Java – Can you explain the concept of streams


I understand that a stream is a representation of a sequence of bytes. Each stream provides means for reading and writing bytes to its given backing store. But what is the point of the stream? Why isn't the backing store itself what we interact with?

For whatever reason this concept just isn't clicking for me. I've read a bunch of articles, but I think I need an analogy or something.

Best Solution

The word "stream" has been chosen because it represents (in real life) a very similar meaning to what we want to convey when we use it.
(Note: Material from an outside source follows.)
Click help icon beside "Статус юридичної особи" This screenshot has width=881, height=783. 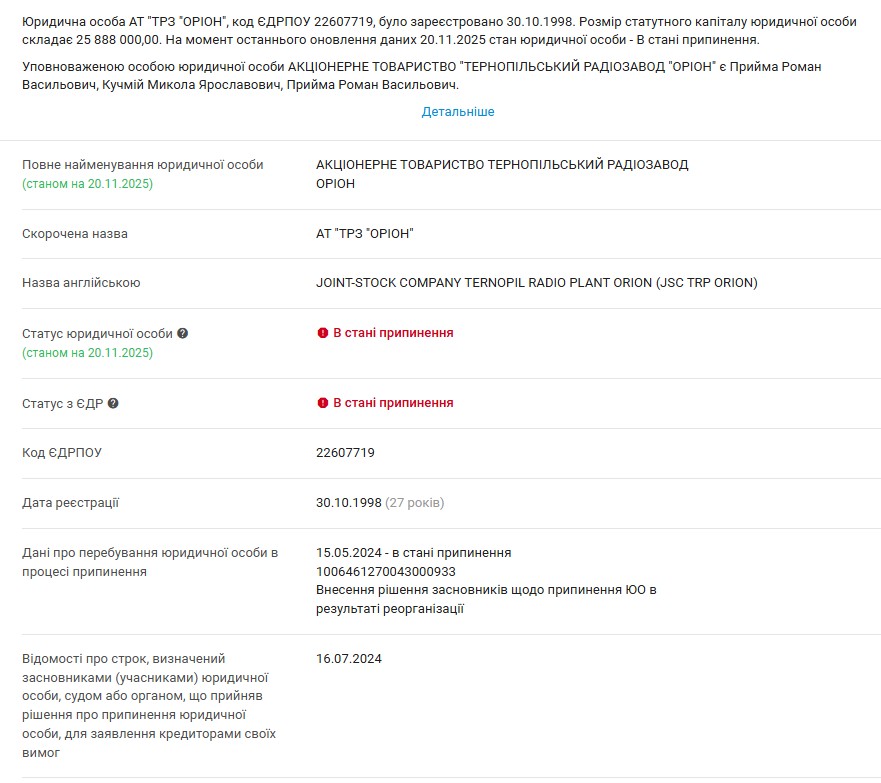tap(183, 334)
Let's forget about the backing store for a little, and start thinking about the analogy to a water stream. You receive a continuous flow of data, just like water continuously flows in a river. You don't necessarily know where the data is coming from, and most often you don't need to; be it from a file, a socket, or any other source, it doesn't (shouldn't) really matter. This is very similar to receiving a stream of water, whereby you don't need to know where it is coming from; be it from a lake, a fountain, or any other source, it doesn't (shouldn't) really matter.
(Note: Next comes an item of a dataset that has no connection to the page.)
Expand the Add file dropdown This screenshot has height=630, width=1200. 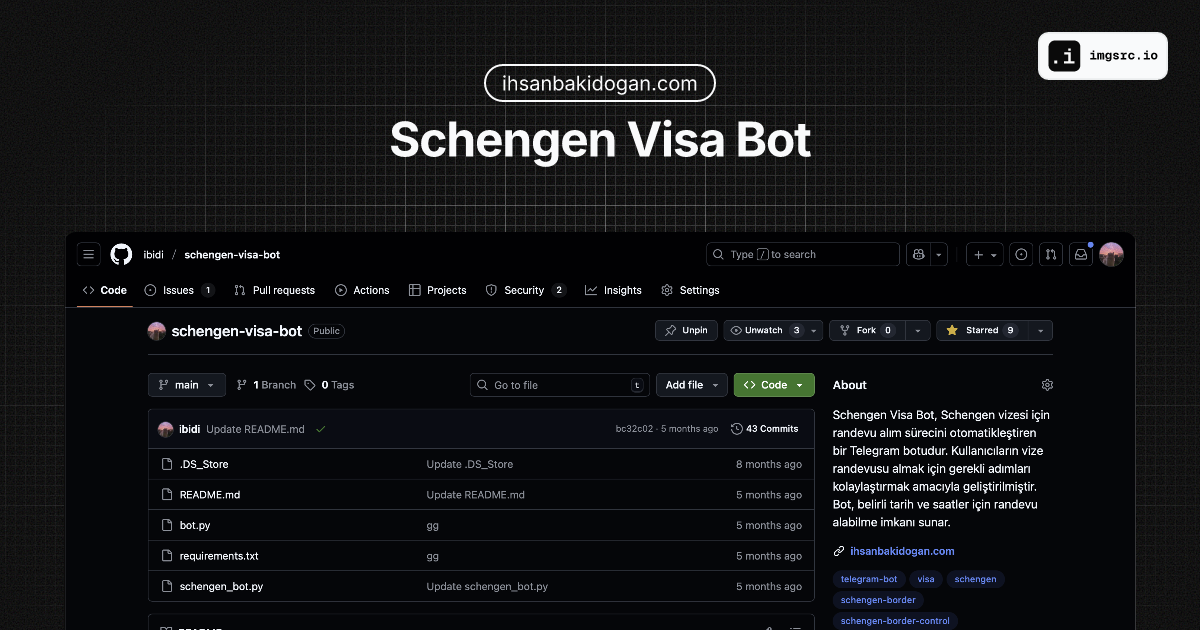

That said, once you start thinking that you only care about getting the data you need, regardless of where it comes from, the abstractions other people talked about become clearer. You start thinking that you can wrap streams, and your methods will still work perfectly. For example, you could do this:

int ReadInt(StreamReader reader) { return Int32.Parse(reader.ReadLine()); }

// in another method:
Stream fileStream = new FileStream("My Data.dat");
Stream zipStream = new ZipDecompressorStream(fileStream);
Stream decryptedStream = new DecryptionStream(zipStream);
StreamReader reader = new StreamReader(decryptedStream);

int x = ReadInt(reader);

As you see, it becomes very easy to change your input source without changing your processing logic. For example, to read your data from a network socket instead of a file:

Stream stream = new NetworkStream(mySocket);
StreamReader reader = new StreamReader(stream);
int x = ReadInt(reader);

As easy as it can be. And the beauty continues, as you can use any kind of input source, as long as you can build a stream "wrapper" for it. You could even do this:

public class RandomNumbersStreamReader : StreamReader {
    private Random random = new Random();

    public String ReadLine() { return random.Next().ToString(); }

// and to call it:
int x = ReadInt(new RandomNumbersStreamReader());

See? As long as your method doesn't care what the input source is, you can customize your source in various ways. The abstraction allows you to decouple input from processing logic in a very elegant way.

Note that the stream we created ourselves does not have a backing store, but it still serves our purposes perfectly.

So, to summarize, a stream is just a source of input, hiding away (abstracting) another source. As long as you don't break the abstraction, your code will be very flexible.